THE TASK:
All entries that follow are to be printed exactly as written.

AVAILABLE DATA:

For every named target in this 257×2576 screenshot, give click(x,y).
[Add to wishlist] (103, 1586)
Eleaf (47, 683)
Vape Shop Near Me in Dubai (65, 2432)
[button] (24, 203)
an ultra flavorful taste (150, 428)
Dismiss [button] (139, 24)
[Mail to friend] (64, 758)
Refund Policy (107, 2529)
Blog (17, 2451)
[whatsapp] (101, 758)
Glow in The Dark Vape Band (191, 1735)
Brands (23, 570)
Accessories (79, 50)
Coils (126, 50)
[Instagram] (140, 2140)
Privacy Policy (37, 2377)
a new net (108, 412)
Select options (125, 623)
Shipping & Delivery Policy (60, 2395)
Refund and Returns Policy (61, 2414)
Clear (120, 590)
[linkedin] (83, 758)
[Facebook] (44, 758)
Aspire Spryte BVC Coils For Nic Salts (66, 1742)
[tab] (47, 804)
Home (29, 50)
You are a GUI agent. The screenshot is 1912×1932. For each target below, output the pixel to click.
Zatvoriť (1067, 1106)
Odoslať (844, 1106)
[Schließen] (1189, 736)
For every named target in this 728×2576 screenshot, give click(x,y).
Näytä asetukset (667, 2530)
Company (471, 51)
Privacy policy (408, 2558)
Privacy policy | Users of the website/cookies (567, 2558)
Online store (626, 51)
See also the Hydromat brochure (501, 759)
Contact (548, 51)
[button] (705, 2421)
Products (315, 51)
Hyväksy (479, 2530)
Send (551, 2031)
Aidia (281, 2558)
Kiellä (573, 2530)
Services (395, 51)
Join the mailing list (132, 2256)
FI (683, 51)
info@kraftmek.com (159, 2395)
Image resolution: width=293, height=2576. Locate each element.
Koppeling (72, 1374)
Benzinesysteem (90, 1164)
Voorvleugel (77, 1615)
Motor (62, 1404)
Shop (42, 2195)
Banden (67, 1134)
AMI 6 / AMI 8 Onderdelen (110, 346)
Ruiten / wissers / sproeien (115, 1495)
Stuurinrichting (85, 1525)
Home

RESPONSE TO THIS TASK:
For every named target in this 257×2576 screenshot, give click(x,y).
[Add to wishlist] (103, 1586)
Eleaf (47, 683)
Vape Shop Near Me in Dubai (65, 2432)
[button] (24, 203)
an ultra flavorful taste (150, 428)
Dismiss [button] (139, 24)
[Mail to friend] (64, 758)
Refund Policy (107, 2529)
Blog (17, 2451)
[whatsapp] (101, 758)
Glow in The Dark Vape Band (191, 1735)
Brands (23, 570)
Accessories (79, 50)
Coils (126, 50)
[Instagram] (140, 2140)
Privacy Policy (37, 2377)
a new net (108, 412)
Select options (125, 623)
Shipping & Delivery Policy (60, 2395)
Refund and Returns Policy (61, 2414)
Clear (120, 590)
[linkedin] (83, 758)
[Facebook] (44, 758)
Aspire Spryte BVC Coils For Nic Salts (66, 1742)
[tab] (47, 804)
Home (29, 50)
You are a GUI agent. The screenshot is 1912×1932. For each target below, output the pixel to click.
Zatvoriť (1067, 1106)
Odoslať (844, 1106)
[Schließen] (1189, 736)
For every named target in this 728×2576 screenshot, give click(x,y).
Näytä asetukset (667, 2530)
Company (471, 51)
Privacy policy (408, 2558)
Privacy policy | Users of the website/cookies (567, 2558)
Online store (626, 51)
See also the Hydromat brochure (501, 759)
Contact (548, 51)
[button] (705, 2421)
Products (315, 51)
Hyväksy (479, 2530)
Send (551, 2031)
Aidia (281, 2558)
Kiellä (573, 2530)
Services (395, 51)
Join the mailing list (132, 2256)
FI (683, 51)
info@kraftmek.com (159, 2395)
Image resolution: width=293, height=2576. Locate each element.
Koppeling (72, 1374)
Benzinesysteem (90, 1164)
Voorvleugel (77, 1615)
Motor (62, 1404)
Shop (42, 2195)
Banden (67, 1134)
AMI 6 / AMI 8 Onderdelen (110, 346)
Ruiten / wissers / sproeien (115, 1495)
Stuurinrichting (85, 1525)
Home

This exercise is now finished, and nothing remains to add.